Sunday, April 16, 2017

In most of America it is illegal to construct the attached rowhouses and small-scale duplex and triplex apartments that historically provided the bulk of America’s cheap housing stock

The American economy isn’t actually becoming more concentrated: Opportunity is clustering, but people and growth aren’t by Matthew Yglesias.  Excerpts:
"Economic opportunity is becoming more concentrated, but Americans’ ability to move to take advantage of that opportunity is declining. Consequently, the rising average incomes in big coastal cities are being offset by those cities’ declining share of the population."

"America’s metropolitan areas are becoming more unequal, with per capita income rising faster in a small number of already affluent metro areas. This accords with the basic intuition that the growth sectors of the American economy — high tech, finance, biomedical devices — are largely concentrated in a few large coastal areas, while the plethora of manufacturing centers that dotted much of the country decades ago have declined."

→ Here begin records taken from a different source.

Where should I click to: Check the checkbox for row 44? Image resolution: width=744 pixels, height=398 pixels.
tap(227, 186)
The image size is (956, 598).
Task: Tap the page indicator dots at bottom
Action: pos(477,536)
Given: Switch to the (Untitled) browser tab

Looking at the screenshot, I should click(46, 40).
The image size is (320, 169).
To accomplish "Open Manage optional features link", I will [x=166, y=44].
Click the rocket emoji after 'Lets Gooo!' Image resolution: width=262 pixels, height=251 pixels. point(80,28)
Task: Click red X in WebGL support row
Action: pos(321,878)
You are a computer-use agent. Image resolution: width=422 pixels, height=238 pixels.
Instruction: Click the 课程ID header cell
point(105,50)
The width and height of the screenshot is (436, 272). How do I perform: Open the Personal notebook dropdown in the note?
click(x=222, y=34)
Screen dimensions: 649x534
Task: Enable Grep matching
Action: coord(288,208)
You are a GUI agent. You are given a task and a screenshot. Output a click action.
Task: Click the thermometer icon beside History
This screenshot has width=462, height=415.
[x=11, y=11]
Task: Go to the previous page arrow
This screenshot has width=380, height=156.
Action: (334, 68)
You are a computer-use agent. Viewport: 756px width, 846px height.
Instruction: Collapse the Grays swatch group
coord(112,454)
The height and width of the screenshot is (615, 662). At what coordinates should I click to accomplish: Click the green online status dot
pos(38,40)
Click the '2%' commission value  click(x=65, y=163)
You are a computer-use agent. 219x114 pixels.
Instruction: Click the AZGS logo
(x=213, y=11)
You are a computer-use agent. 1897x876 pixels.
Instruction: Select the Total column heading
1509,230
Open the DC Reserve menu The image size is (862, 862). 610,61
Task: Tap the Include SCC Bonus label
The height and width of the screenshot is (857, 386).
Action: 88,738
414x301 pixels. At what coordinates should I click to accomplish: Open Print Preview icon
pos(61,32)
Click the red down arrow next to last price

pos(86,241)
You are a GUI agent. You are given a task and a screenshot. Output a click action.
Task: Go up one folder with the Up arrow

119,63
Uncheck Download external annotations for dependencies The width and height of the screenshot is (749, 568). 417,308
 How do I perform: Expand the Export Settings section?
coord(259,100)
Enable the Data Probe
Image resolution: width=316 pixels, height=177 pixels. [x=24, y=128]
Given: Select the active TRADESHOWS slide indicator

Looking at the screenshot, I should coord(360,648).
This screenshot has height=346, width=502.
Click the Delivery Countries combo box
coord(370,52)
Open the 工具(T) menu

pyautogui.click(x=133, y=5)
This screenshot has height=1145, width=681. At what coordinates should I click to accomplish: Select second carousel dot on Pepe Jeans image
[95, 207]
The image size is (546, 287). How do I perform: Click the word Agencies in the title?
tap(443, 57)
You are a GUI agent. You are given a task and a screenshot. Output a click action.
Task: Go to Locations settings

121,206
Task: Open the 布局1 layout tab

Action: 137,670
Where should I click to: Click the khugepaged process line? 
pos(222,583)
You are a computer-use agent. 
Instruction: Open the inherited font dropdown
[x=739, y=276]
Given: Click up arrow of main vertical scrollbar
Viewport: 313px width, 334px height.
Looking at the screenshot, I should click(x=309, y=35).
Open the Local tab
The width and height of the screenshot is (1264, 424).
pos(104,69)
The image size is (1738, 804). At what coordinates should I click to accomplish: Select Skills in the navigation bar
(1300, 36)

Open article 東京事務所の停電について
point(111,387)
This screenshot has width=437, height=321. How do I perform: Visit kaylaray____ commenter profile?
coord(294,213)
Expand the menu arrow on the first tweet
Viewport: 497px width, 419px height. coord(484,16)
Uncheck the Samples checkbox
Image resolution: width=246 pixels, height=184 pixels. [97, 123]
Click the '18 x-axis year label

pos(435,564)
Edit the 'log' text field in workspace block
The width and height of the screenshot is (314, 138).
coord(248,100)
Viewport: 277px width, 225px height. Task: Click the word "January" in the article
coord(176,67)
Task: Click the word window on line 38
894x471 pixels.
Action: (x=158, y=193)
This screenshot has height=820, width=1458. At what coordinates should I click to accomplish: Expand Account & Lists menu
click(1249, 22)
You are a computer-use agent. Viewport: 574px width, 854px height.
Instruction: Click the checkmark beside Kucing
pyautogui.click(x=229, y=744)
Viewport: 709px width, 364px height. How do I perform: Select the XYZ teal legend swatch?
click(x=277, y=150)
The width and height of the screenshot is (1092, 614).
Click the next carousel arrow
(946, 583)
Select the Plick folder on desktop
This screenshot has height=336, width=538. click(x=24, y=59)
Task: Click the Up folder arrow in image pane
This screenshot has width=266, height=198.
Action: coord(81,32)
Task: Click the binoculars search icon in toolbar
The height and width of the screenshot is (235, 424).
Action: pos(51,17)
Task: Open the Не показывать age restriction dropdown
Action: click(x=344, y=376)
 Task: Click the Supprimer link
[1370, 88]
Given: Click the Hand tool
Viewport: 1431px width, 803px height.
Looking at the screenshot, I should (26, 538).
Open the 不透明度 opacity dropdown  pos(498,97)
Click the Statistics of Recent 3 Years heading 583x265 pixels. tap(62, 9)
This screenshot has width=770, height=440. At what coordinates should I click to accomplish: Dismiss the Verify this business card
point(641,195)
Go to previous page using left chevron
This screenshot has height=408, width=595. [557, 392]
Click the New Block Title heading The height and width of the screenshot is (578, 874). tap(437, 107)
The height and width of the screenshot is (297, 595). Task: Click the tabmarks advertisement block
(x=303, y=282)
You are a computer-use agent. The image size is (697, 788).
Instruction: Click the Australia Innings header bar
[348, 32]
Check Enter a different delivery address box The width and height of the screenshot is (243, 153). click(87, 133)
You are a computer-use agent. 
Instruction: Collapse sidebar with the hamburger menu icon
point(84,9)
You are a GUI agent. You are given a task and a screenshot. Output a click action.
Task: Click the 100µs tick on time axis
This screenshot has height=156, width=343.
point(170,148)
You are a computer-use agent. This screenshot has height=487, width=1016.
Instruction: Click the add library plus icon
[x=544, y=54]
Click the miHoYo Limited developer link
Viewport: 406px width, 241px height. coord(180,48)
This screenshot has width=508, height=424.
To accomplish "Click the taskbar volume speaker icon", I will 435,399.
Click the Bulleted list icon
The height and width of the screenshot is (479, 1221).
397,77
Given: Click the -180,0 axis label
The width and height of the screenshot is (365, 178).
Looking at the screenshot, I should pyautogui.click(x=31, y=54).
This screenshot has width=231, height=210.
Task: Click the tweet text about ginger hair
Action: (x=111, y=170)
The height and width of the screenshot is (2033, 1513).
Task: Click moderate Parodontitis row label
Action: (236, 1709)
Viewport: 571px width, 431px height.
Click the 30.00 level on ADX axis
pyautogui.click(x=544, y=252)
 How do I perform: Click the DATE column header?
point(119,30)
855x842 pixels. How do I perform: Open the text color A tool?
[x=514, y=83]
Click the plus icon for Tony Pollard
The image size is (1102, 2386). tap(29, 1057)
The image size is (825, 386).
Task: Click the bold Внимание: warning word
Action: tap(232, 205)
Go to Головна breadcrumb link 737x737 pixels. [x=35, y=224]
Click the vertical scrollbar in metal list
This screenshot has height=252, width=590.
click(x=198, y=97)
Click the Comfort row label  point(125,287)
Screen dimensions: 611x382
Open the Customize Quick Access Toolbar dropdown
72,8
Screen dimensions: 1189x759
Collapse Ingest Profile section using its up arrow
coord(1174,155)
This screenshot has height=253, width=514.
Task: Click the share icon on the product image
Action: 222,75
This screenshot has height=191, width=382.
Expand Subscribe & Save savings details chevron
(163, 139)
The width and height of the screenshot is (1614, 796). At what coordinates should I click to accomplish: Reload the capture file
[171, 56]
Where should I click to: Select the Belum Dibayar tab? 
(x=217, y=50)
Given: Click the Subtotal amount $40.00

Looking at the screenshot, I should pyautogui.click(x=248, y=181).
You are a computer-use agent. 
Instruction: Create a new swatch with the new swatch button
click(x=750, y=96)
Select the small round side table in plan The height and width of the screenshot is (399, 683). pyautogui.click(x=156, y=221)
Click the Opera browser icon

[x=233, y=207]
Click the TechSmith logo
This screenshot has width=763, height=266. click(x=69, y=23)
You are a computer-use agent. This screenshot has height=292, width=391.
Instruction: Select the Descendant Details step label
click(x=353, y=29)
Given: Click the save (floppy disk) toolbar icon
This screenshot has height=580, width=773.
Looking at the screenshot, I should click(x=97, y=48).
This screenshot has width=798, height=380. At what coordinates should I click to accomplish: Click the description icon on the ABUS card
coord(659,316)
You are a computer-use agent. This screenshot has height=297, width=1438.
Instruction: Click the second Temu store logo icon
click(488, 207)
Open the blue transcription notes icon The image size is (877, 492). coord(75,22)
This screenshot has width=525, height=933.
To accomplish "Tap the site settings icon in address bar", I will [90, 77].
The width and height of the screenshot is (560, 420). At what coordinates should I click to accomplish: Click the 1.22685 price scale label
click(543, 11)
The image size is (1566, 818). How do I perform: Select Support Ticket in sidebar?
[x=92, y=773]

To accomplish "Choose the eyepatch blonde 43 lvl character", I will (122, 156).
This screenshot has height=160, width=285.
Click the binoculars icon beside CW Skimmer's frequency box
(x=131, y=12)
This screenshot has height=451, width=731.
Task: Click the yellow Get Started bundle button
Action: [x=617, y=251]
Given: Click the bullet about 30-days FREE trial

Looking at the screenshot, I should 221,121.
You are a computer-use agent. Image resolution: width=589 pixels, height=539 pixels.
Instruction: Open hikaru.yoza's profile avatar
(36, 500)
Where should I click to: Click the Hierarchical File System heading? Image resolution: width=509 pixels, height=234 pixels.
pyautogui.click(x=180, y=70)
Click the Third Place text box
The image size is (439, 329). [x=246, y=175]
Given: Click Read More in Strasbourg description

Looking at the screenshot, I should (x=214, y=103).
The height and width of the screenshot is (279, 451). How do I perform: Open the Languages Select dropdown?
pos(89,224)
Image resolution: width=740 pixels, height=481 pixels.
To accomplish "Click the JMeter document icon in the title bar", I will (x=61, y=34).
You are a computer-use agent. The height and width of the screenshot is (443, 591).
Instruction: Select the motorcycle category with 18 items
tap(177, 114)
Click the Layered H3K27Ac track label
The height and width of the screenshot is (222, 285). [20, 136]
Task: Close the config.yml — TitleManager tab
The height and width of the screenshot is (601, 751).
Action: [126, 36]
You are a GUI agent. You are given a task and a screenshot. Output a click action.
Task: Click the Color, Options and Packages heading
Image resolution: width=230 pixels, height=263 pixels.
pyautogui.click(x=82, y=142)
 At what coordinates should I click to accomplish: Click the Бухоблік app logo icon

"this has not led aggregate economic activity to be more concentrated in those affluent cities."

"How can New York get richer without growing its share of the overall national economy? The answer is that these same affluent metro areas contain a shrinking share of the country’s overall population."

"Today, instead of heading to the metro areas that offer the highest wages, Americans are generally moving to places like Atlanta, Dallas, and Nashville, where economic opportunities are mediocre at best.

The reason for this is not too mysterious. 

The price of a house — especially one in a neighborhood that’s considered to have good public schools — in the suburbs of Boston, Washington, or San Francisco is prohibitive. Young people of all kinds move to the central cities of the great coastal metropolises despite the rent squeezing, making do with roommates and cramped apartments. But middle-class grown-ups face vicious trade-offs between space, commuting time, and money. 

If you happen to earn a good living with specialized skills in a locally dominant industry, the math generally works out. New York bankers and Silicon Valley engineers pay exorbitant housing costs but make commensurate salaries. 

A mere dental hygienist, high school math teacher, chef, hairstylist, or physical therapist would also earn a higher average wage in the Seattle area than in the Sunbelt. But in most cases, the difference isn’t enough to compensate for the higher cost of living. The result is that Americans as a whole are “moving to stagnation,” voluntarily accepting lower pay in lower-productivity places in order to avoid the bite of housing costs. 

The problem in a literal sense is that high-wage coastal cities are adjacent to oceans and thus have fewer dimensions of freedom in which to sprawl without creating untenable commuting conditions. 

America does, however, possess the technological capacity to construct large numbers of dwellings on relatively small parcels of land. It happens to be the case that across most of the land in America’s suburbs — and even in America’s central cities — it is illegal to construct the attached rowhouses and small-scale duplex and triplex apartments that historically provided the bulk of America’s cheap housing stock. And where rowhouse neighborhoods exist and have become inordinately expensive, it is almost universally illegal to knock them down and replace them with large apartment buildings."